◆ Document passage:
*** Block opens ***

Review: “Magic Mike”

“You don’t need to talk. Just look pretty.”

So shushes Joanna, Magic Mike’s sometimes sex buddy, as Mike tries to express his feelings. This principle unfortunately holds true not only for the protagonist, but also the movie named after him. Steven Soderbergh’s newest feature, loosely based on star Channing Tatum’s life, chronicles the glamorous, seedy world of male strippers. Part American Dream, part redemption story, “Magic Mike” is a show of sex and spectacle that sparkles and shocks, bedazzling us into overlooking its rather hackneyed story.

From the opening scene where Dallas, the owner of the male dance revue Xquisite (a superbly sleazy Matthew McConaughey), tells the screaming women what they can and cannot touch, groping and grinding different parts of his impressively muscular body (the man is approaching his 43rd birthday, after all), “Magic Mike” makes it subject matter clear. Adam (Alex Pettyfer), an apathetic 19-year-old college dropout who we meet in the next scene, however, has no idea what is in store for him. Reporting to work at a construction site, Adam meets Mike—a “stripper/entrepreneur” who manages multiple businesses and dreams of having his own—gets fired, goes to the strip club with Mike, and after some complications, gets pushed onstage. Initially uncomfortable with this world of gyrating men sporting sparkly thongs, Adam is soon drawn into it by the idolization and cash thrown at him.

His sister Brooke (Cody Horn) is not so enthused. Worried about her younger brother, who spends his days crashing on her couch, she demands that Mike watch out for him and keep him out of trouble. The two are immediately attracted to each other, though Brooke is (somewhat nebulously) involved with another man and deeply disapproves of Mike’s lifestyle. Mike himself is also dissatisfied with his life, saving up all of his dollar bills to start his own business in furniture design (the number of movie men who work in this field is astounding, but that’s a topic for a different day). As the main draw of Xquisite, Mike is tied to the club by its charming, manipulative owner, who has promised him “equity” once they open a bigger club in Miami. It is this potential move to the big leagues that drives Mike to come up with bigger and better acts, allowing his dream of furniture and Brooke to grow ever more distant.

*** Block closes ***

◆ To-do item A:
In the records that follow, set down everything from the line containing "Identify the location of pong-board." down to the line containing "title-bar: Select Standard 2015-02-23 19 35 is", both of those lines included, with no change to a single character.

◆ The data:

*** Block opens ***

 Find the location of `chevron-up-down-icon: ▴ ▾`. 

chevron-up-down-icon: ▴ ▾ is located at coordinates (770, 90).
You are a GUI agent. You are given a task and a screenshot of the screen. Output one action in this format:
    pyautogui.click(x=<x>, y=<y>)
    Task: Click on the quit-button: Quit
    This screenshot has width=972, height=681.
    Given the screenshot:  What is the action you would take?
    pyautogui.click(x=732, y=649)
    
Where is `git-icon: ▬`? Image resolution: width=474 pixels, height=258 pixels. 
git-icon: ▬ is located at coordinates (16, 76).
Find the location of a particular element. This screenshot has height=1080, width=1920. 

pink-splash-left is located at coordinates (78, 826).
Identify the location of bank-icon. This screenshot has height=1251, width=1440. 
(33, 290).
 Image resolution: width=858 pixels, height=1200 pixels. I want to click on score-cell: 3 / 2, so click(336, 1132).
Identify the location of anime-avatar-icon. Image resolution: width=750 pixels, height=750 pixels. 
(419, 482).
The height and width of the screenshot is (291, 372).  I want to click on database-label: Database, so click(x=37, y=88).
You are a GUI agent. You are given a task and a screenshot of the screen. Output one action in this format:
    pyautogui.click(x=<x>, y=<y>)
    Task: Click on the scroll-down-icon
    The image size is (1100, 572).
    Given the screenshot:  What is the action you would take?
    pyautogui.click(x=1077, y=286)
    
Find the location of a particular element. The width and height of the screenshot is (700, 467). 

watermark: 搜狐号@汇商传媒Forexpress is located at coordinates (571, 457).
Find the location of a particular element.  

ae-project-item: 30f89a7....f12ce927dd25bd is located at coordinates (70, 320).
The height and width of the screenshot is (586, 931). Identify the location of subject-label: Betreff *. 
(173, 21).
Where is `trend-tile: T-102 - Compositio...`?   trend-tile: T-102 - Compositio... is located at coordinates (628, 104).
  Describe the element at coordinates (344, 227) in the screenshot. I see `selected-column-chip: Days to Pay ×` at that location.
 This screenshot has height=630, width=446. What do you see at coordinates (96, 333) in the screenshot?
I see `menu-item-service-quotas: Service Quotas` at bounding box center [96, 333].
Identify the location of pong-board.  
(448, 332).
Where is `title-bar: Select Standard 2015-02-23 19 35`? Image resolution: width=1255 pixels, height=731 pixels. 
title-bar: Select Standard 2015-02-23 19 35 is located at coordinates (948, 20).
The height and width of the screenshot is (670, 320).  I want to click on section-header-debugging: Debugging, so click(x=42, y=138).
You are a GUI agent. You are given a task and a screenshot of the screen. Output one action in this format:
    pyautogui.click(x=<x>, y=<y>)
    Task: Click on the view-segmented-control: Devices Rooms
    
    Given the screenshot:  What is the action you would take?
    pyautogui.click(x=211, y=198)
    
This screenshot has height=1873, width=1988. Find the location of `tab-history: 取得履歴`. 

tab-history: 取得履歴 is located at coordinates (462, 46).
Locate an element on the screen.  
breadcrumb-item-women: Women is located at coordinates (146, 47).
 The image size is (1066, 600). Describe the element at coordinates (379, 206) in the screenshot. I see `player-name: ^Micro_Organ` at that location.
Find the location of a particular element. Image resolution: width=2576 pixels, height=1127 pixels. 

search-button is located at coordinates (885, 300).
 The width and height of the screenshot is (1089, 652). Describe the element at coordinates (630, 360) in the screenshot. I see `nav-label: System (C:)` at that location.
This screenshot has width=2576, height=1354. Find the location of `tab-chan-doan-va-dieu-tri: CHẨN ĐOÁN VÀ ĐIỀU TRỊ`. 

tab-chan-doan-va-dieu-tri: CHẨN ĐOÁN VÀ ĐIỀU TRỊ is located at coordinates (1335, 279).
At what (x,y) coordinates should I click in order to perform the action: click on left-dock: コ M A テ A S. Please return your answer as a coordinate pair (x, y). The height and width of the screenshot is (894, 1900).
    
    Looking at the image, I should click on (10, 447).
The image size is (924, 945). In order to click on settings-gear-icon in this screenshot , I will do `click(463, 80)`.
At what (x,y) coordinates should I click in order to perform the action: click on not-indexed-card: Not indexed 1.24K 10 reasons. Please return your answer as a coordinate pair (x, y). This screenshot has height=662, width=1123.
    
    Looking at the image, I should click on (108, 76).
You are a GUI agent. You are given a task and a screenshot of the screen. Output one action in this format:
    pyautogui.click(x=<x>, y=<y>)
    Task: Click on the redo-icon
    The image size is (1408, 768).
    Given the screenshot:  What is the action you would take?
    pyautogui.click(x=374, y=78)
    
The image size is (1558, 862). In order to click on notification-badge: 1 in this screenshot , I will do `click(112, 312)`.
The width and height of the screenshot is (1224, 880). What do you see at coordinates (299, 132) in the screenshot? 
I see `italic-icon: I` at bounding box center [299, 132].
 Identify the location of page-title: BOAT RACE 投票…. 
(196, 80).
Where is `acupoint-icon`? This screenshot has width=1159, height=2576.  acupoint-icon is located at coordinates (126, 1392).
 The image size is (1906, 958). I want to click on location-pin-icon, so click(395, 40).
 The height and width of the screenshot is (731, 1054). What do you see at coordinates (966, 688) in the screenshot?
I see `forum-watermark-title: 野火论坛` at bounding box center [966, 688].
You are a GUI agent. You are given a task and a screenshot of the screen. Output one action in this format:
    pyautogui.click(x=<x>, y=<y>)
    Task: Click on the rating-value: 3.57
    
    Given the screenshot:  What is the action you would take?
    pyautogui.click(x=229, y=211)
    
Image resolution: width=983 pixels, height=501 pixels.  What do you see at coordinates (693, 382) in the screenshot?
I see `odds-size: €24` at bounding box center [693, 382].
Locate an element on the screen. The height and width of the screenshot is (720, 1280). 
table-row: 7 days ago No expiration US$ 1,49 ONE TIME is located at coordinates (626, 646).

*** Block closes ***

◆ To-do item B:
Carry the review of "Magic Mike" forward, starting right after its last sentence.

◆ Answer area A:
Identify the location of pong-board.  
(448, 332).
Where is `title-bar: Select Standard 2015-02-23 19 35`? Image resolution: width=1255 pixels, height=731 pixels. 
title-bar: Select Standard 2015-02-23 19 35 is located at coordinates (948, 20).

◆ Answer area B:
With a somewhat schizophrenic career, alternating between star-filled blockbusters like the “Ocean’s” movies and art-house darlings such as Palme d’Or winner “Sex, Lies, and Videotape,” Soderbergh’s ability to put on a show with style is certainly felt throughout the film. His decision to wash out the daytime scenes with a queasy, puke-orange tone makes us feel as uncomfortable in the Florida sunlight as these creatures of the night. The scenes in the dance club, then, feel even brighter and even more fantastic, our eyes refreshed by the lights and the sparkles, ready to feast themselves on the flesh of these unbelievably hunky men. It’s a subtle move, one that pushes us even further into the addictive playground of the dance club. It’s a world that feeds off itself, the women living out their wildest fantasies through these paid performers, who fuel their lives with the adoration and passion of their clientele. If the redemption love story of “Magic Mike” tastes a little stale at the end, it is because the extended foray into the dance club asks questions about humanity and sexuality, desire and fulfillment much more effectively and piercingly than the unraveling of Mike and his dreams do.

Tatum, playing a version of his younger self, acquits himself admirably and certainly shows off his impressive dance skills formerly exhibited in “Step Up.” Pettyfer, along with the other strippers, Matthew Bomer, Joe Manganiello, Adam Rodriguez, and Kevin Nash, do well as long as their roles are to shake and grope and undulate, and not to speak, particularly in Pettyfer’s case. The real scene-stealer, despite his limited screen time, is McConaughey, as part Mephistopheles, part megalomaniac. He is everything that Mike wants to escape from, but also everything he could become.

With all its eye candy and objectification of men, the film has been praised as a refreshing reversal of gender roles that gives women rather than men what they want to see. However, pretty, naked men does not feminism make. Though women are the beholders and men the beheld, Soderbergh populates the strip club clientele with young, attractive women out celebrating 21st birthdays or sorority girls at a party. There are no gay men or older women in sight, despite the fact that real strip clubs definitely appeal to such demographics. The strippers themselves seem to have their pick of the land when it comes to sexual conquests, and they take plenty of advantage. They might be objects for women, but women are equally their objects in return. Soderbergh’s film is many things—a daring enterprise, a raunchy bacchanal, a thought-provoking look at human desire, a cliché—but a cry for feminism is not one of them.

Now playing in theatres.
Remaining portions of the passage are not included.